Exercise objective:
Your answer should consist of the lines in the listing that hold "screenshot".

The data:
= Beginning of Section =

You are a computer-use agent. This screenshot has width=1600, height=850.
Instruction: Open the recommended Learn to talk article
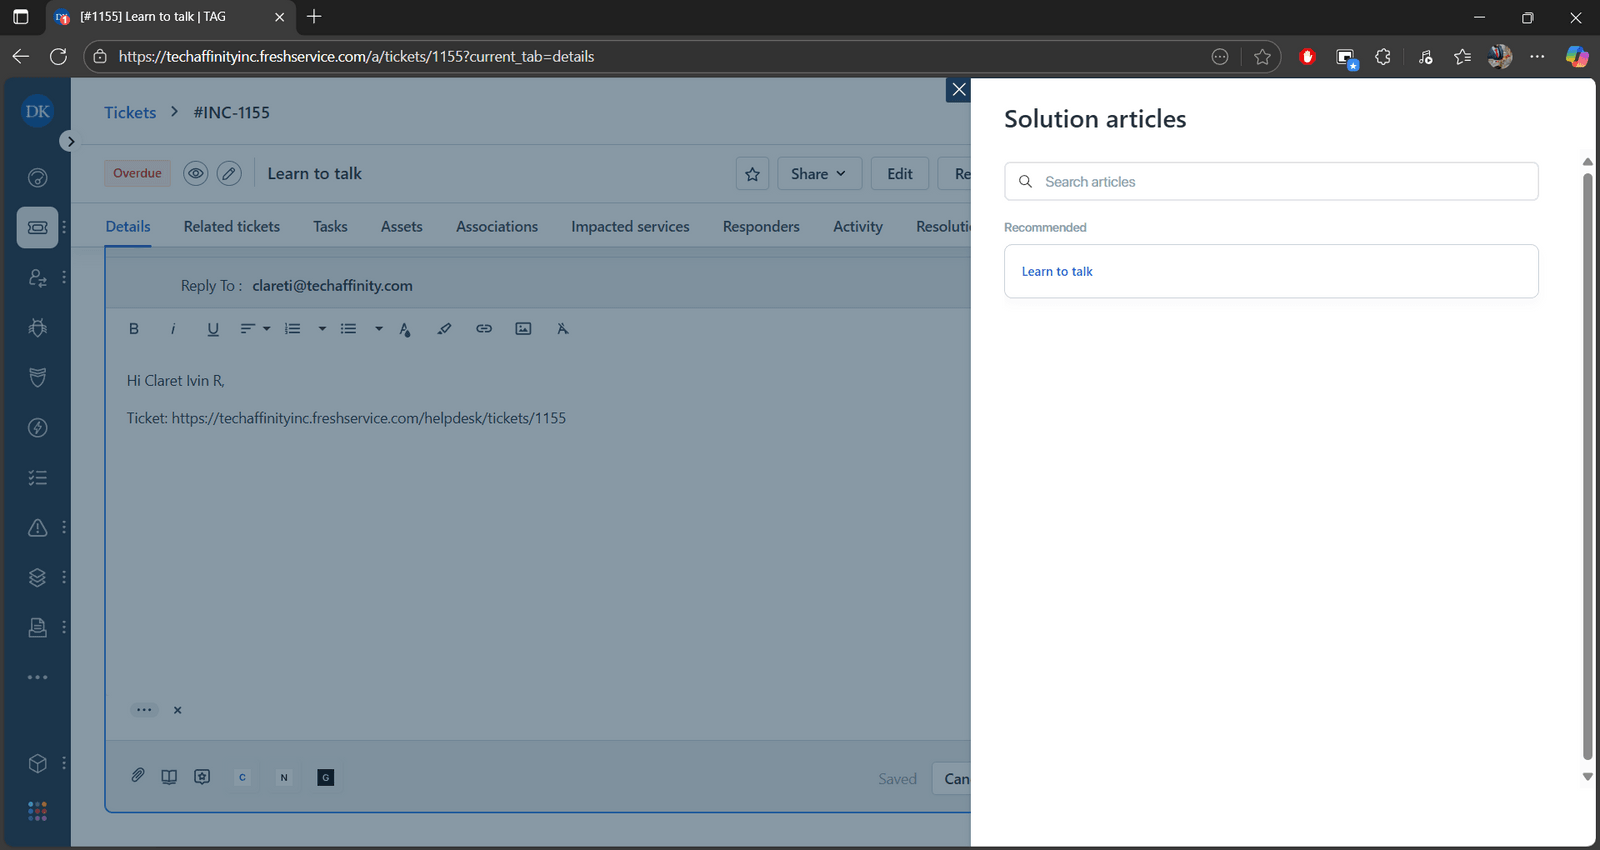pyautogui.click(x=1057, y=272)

= End of Section =
= Beginning of Section =

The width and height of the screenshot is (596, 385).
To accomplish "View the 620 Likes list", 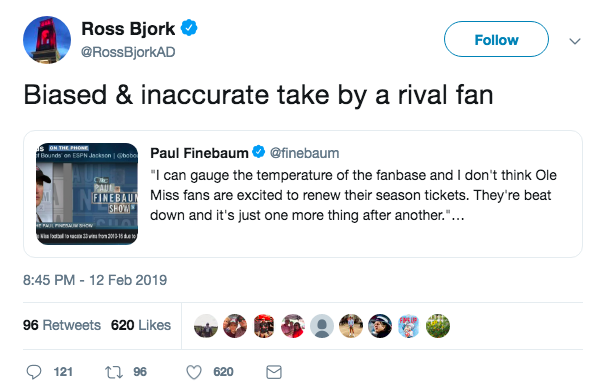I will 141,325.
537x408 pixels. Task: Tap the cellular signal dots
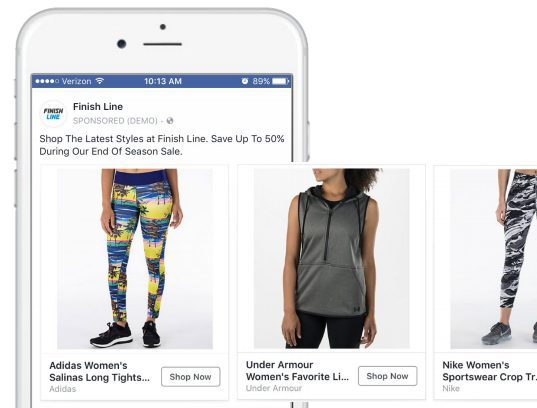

= End of Section =

Task answer:
You are a computer-use agent. This screenshot has width=1600, height=850.
The width and height of the screenshot is (596, 385).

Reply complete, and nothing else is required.